[Material for this task — start]
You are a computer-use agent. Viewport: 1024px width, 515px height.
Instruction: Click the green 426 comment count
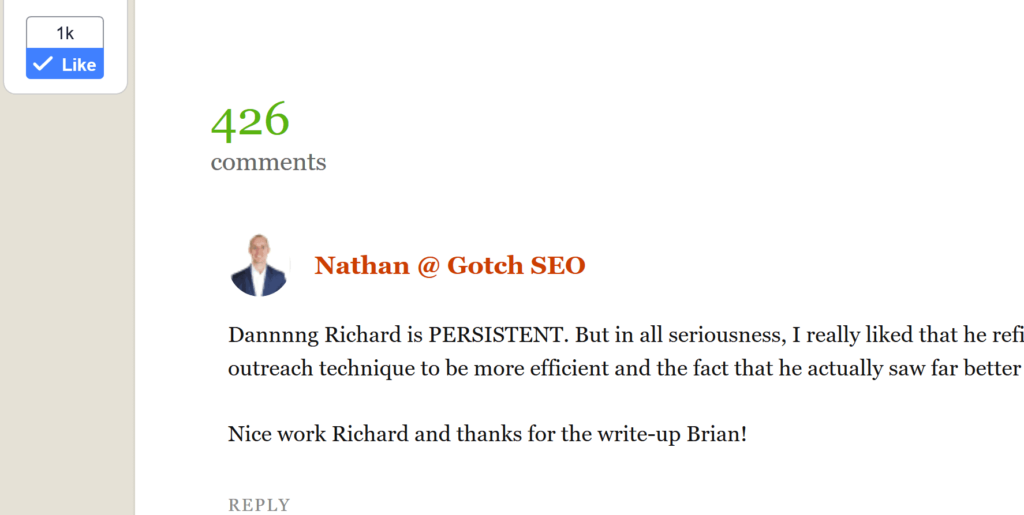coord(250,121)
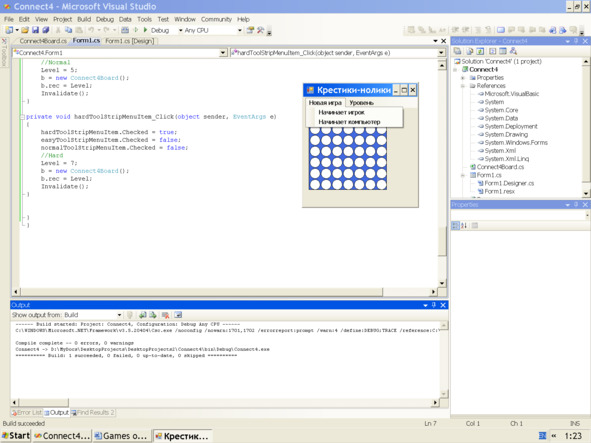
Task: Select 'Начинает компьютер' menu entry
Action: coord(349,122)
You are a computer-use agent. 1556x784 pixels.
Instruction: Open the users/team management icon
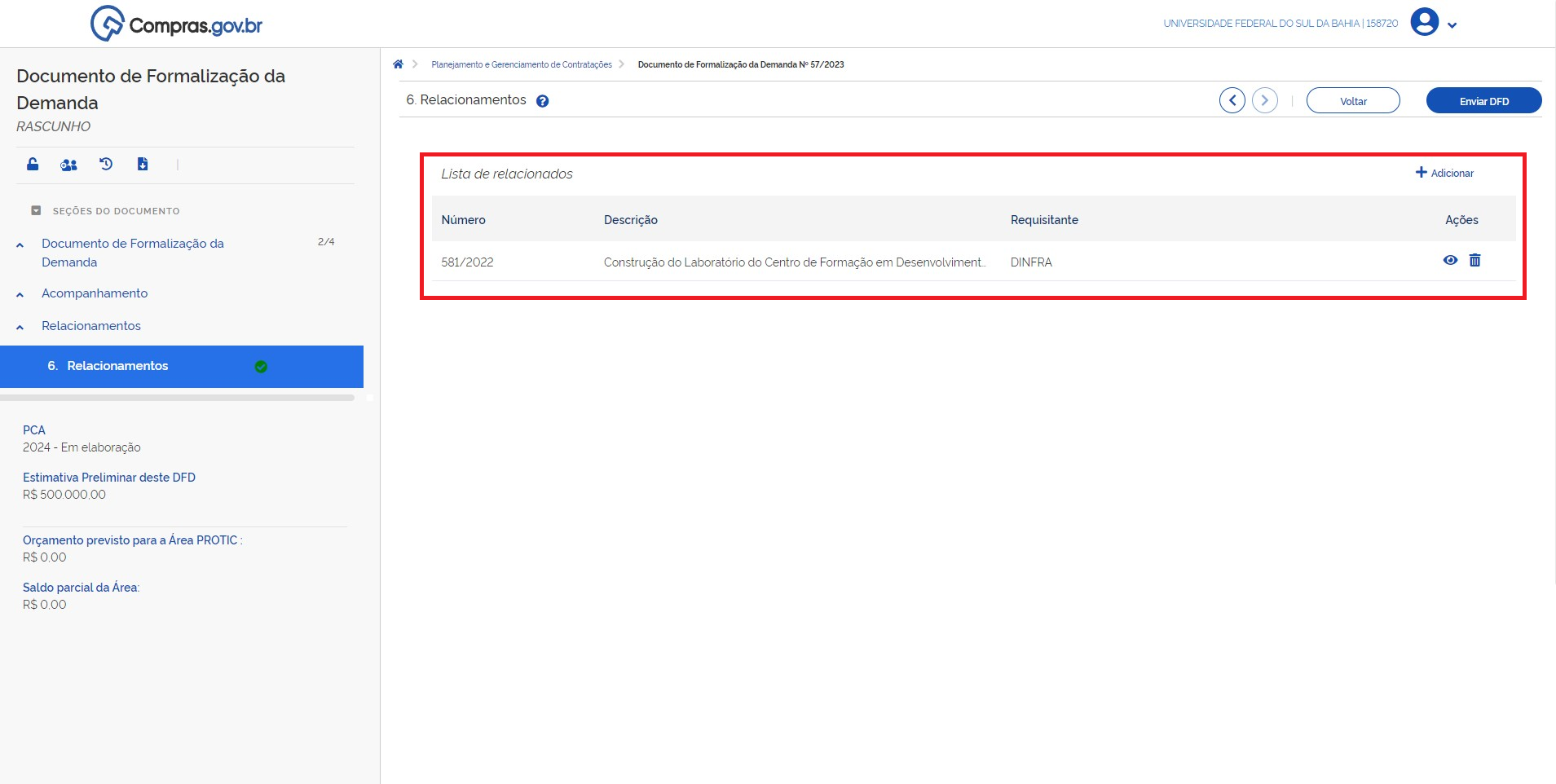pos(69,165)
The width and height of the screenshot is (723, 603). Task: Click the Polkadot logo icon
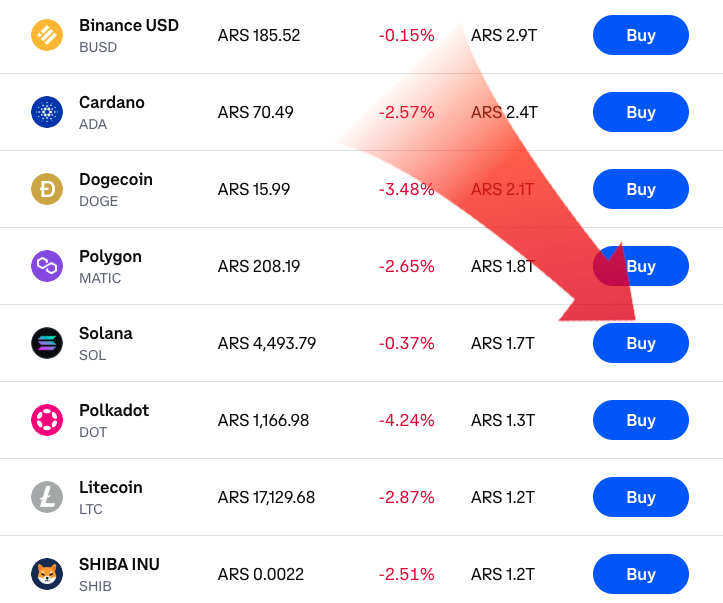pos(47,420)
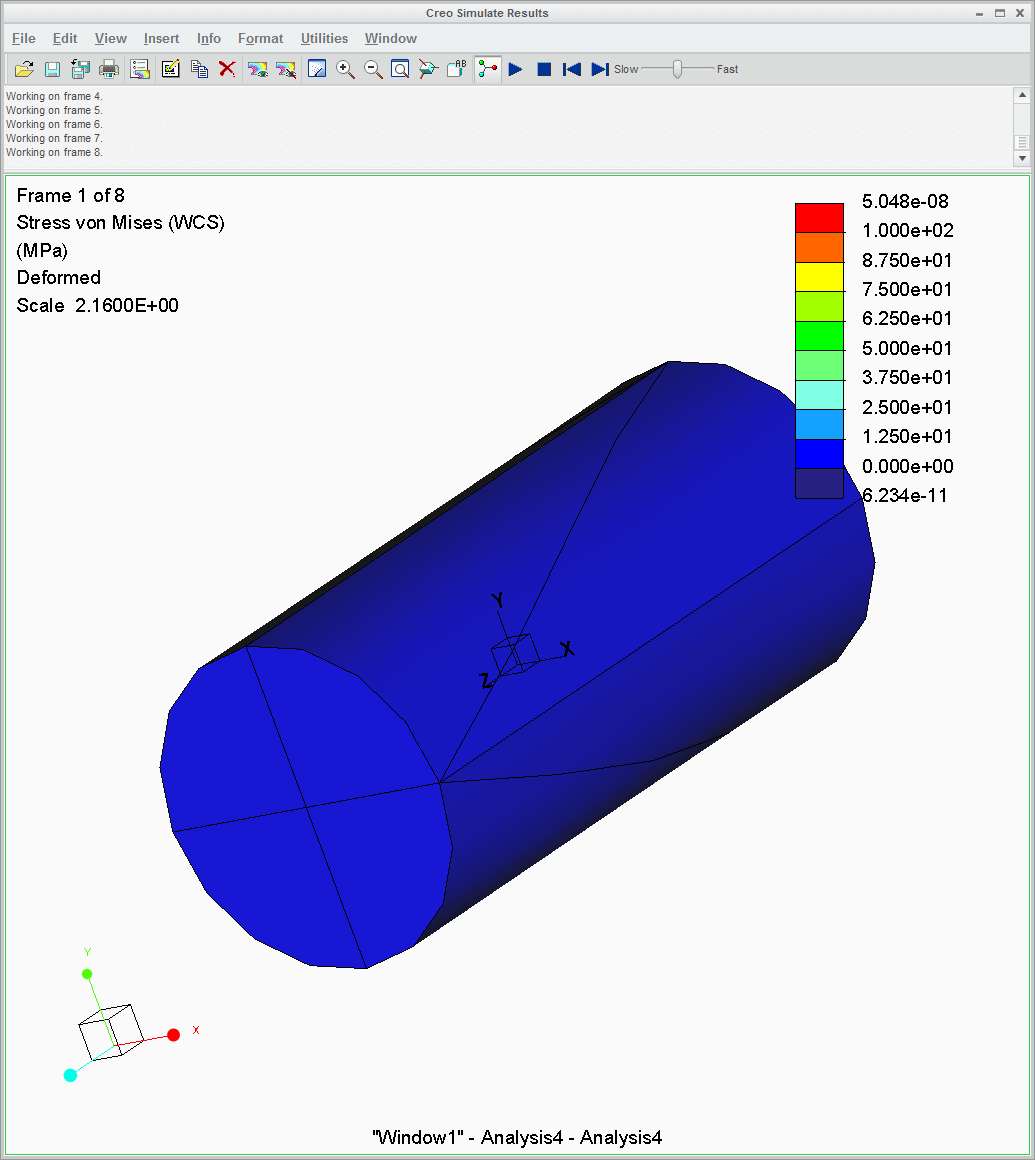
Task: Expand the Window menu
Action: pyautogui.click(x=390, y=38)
[Material for this task — finish]
# What you are asked to do:
For this exercise, return every entry verbatim and omit all pictures.

# Response:
You are a computer-use agent. Viewport: 1024px width, 515px height.
Instruction: Click the green 426 comment count
coord(250,121)
Task: Select 'Начинает компьютер' menu entry
Action: coord(349,122)
You are a computer-use agent. 1556x784 pixels.
Instruction: Open the users/team management icon
pos(69,165)
The width and height of the screenshot is (723, 603). Task: Click the Polkadot logo icon
pos(47,420)
Task: Expand the Window menu
Action: pyautogui.click(x=390, y=38)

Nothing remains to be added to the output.